#### ASSIGNMENT
Range to output from the entries below: the line containing "CMA coopération (389, 2364)" through the line containing "Obtenir ma carte ambulant (100, 701)". Set it down exactly, ends included, nothing else.

▬▬▬

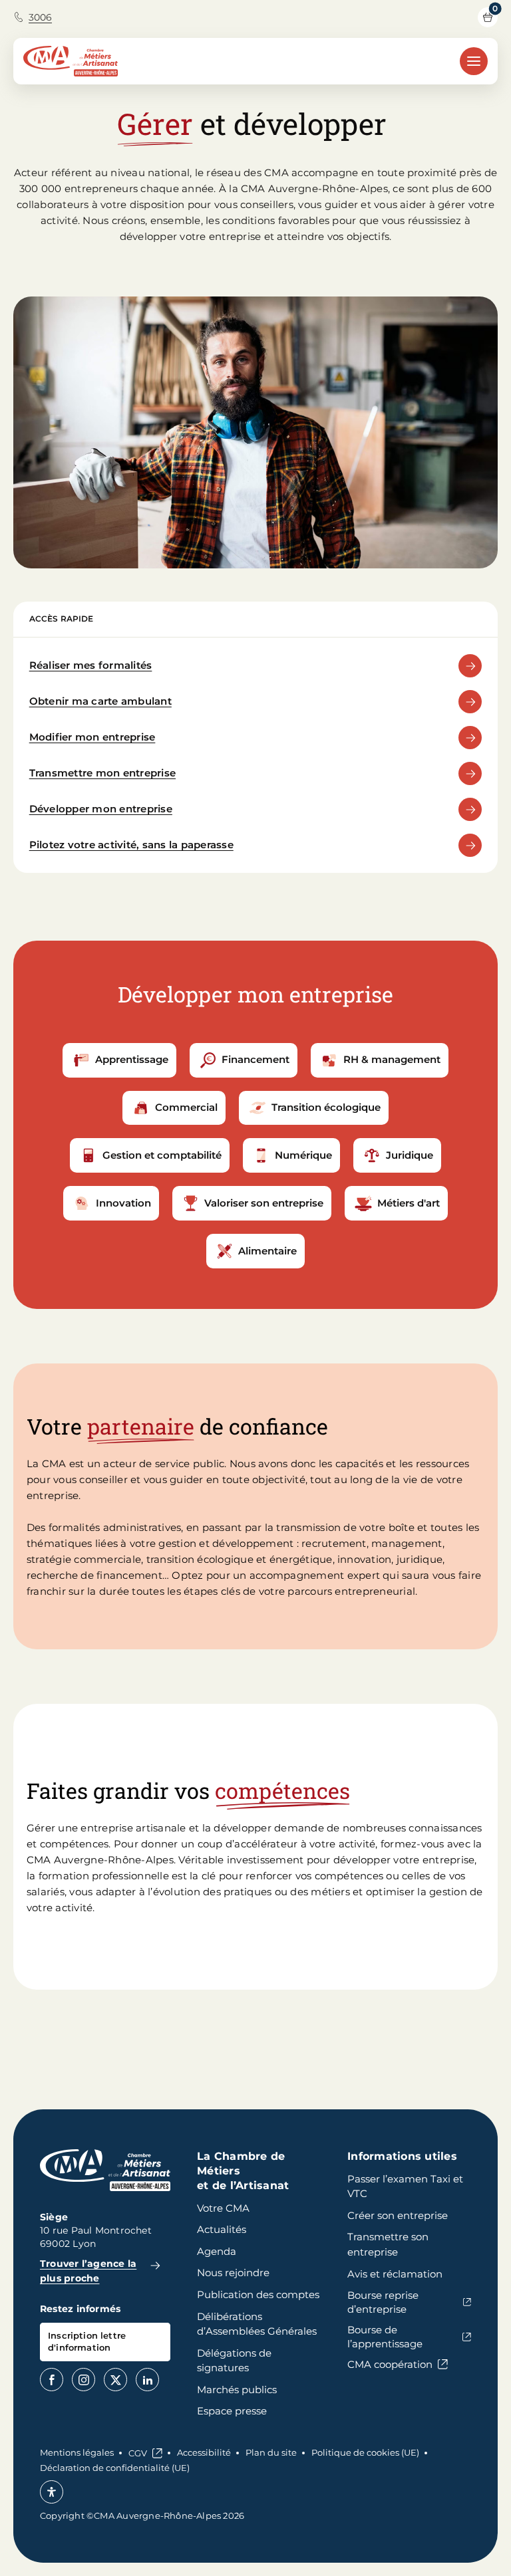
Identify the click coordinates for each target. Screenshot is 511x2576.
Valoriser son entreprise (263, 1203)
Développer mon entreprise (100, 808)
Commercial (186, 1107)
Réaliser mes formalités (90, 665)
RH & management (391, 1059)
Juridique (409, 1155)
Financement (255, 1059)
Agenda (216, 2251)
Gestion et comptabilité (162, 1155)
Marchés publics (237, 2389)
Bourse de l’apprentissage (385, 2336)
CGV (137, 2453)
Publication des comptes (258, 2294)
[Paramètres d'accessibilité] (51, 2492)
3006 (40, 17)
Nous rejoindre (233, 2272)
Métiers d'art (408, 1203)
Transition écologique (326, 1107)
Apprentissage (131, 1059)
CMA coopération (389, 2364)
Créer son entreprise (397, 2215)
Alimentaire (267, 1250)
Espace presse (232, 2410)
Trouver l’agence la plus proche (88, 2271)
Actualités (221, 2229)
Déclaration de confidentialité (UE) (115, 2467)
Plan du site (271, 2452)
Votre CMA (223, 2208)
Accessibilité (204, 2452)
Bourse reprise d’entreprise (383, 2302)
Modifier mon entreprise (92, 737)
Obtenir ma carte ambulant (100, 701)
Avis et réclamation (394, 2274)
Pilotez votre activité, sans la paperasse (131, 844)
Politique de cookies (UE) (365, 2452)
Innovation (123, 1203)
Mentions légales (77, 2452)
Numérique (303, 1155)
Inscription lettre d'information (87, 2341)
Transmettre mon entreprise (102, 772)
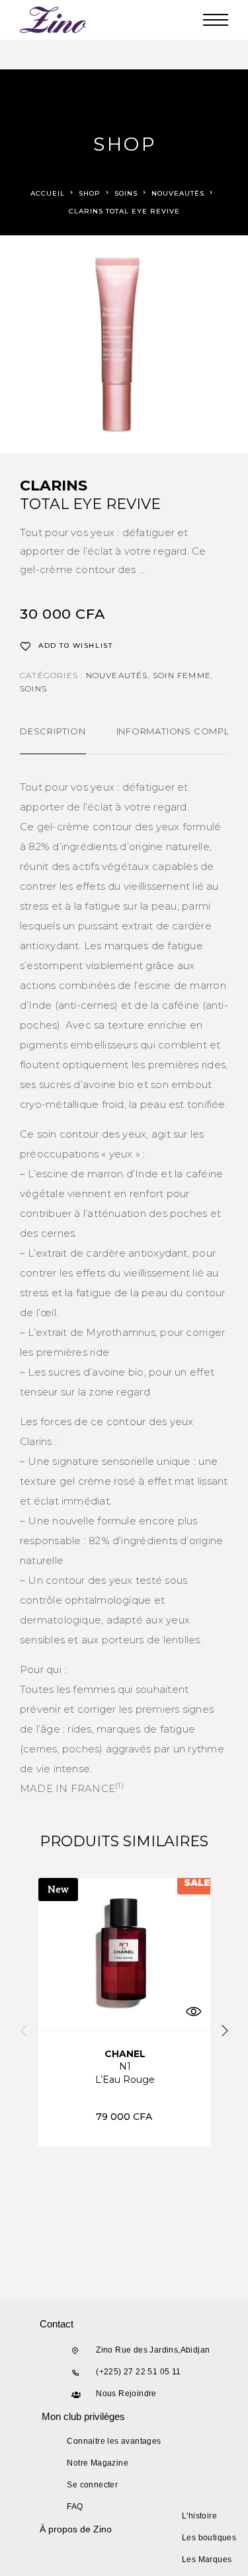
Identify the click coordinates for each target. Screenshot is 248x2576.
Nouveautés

▬▬▬

#### EXPECTED ANSWER
CMA coopération (389, 2364)
Créer son entreprise (397, 2215)
Alimentaire (267, 1250)
Espace presse (232, 2410)
Trouver l’agence la plus proche (88, 2271)
Actualités (221, 2229)
Déclaration de confidentialité (UE) (115, 2467)
Plan du site (271, 2452)
Votre CMA (223, 2208)
Accessibilité (204, 2452)
Bourse reprise d’entreprise (383, 2302)
Modifier mon entreprise (92, 737)
Obtenir ma carte ambulant (100, 701)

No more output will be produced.